→ **Text segment**

What We Could Find Out About Trump From His Upcoming Medical Exam

Sean Rayford/Getty Images News/Getty Images

Since the 2016 election, critics of Donald Trump have been questioning whether or not he is mentally and psychically fit enough to be president. On Friday, Trump will go in for his first presidential physical exam, and the public will finally gain more insights into his health. But how much will Trump's first physical exam actually tell us?

While Trump isn't required to share his medical information with the public under federal law, the White House's physician to the president, Rear Admiral Ronny Jackson, will release a public report on the exam. It will take place at Walter Reed Medical Center in Bethesda, Maryland.

Presidential medical reports are fairly brief and straightforward, usually including an overview of metrics like the patient's weight, cholesterol levels, and blood pressure. They also usually document what medications the president is taking, their surgical history, and any idiosyncrasies. For instance, George W. Bush's exam noted he occasionally smoked cigars and drank diet soda. Barack Obama's exam showed that he'd struggled to quit smoking.

There has already been a lot of details published about Trump's physical health, mainly concerning his diet and exercise routine. When traveling, according to two former campaign aides, Corey Lewandowski and David Bossie, Trump eats "four major food groups: McDonald's, Kentucky Fried Chicken, pizza, and Diet Coke." His average order at McDonalds consists of two Big Macs, two Filet-O-Fish, and a chocolate milkshake.

Trump also apparently said that, aside from golf, he doesn't believe in working out to improve his health. "Other than golf, he considers exercise misguided, arguing that a person, like a battery, is born with a finite amount of energy," Evan Osnos wrote for the New Yorker. He's also said he's not a big sleeper, telling Osnos, “I like three hours, four hours."

→ **Exercise description**
Repeat the entire article about Trump's upcoming medical exam word for word. Draw only on the article about Trump's upcoming medical exam.

→ **Given information**
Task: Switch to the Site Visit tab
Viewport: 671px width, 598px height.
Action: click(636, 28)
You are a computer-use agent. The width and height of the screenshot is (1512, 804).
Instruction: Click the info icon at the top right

* * *

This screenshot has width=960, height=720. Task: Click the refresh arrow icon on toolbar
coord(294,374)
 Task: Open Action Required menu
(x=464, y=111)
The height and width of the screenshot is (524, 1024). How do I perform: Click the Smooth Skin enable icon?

...

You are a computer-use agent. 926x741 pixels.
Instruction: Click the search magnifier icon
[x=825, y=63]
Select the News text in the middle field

→ **Task answer**
What We Could Find Out About Trump From His Upcoming Medical Exam

Sean Rayford/Getty Images News/Getty Images

Since the 2016 election, critics of Donald Trump have been questioning whether or not he is mentally and psychically fit enough to be president. On Friday, Trump will go in for his first presidential physical exam, and the public will finally gain more insights into his health. But how much will Trump's first physical exam actually tell us?

While Trump isn't required to share his medical information with the public under federal law, the White House's physician to the president, Rear Admiral Ronny Jackson, will release a public report on the exam. It will take place at Walter Reed Medical Center in Bethesda, Maryland.

Presidential medical reports are fairly brief and straightforward, usually including an overview of metrics like the patient's weight, cholesterol levels, and blood pressure. They also usually document what medications the president is taking, their surgical history, and any idiosyncrasies. For instance, George W. Bush's exam noted he occasionally smoked cigars and drank diet soda. Barack Obama's exam showed that he'd struggled to quit smoking.

There has already been a lot of details published about Trump's physical health, mainly concerning his diet and exercise routine. When traveling, according to two former campaign aides, Corey Lewandowski and David Bossie, Trump eats "four major food groups: McDonald's, Kentucky Fried Chicken, pizza, and Diet Coke." His average order at McDonalds consists of two Big Macs, two Filet-O-Fish, and a chocolate milkshake.

Trump also apparently said that, aside from golf, he doesn't believe in working out to improve his health. "Other than golf, he considers exercise misguided, arguing that a person, like a battery, is born with a finite amount of energy," Evan Osnos wrote for the New Yorker. He's also said he's not a big sleeper, telling Osnos, “I like three hours, four hours."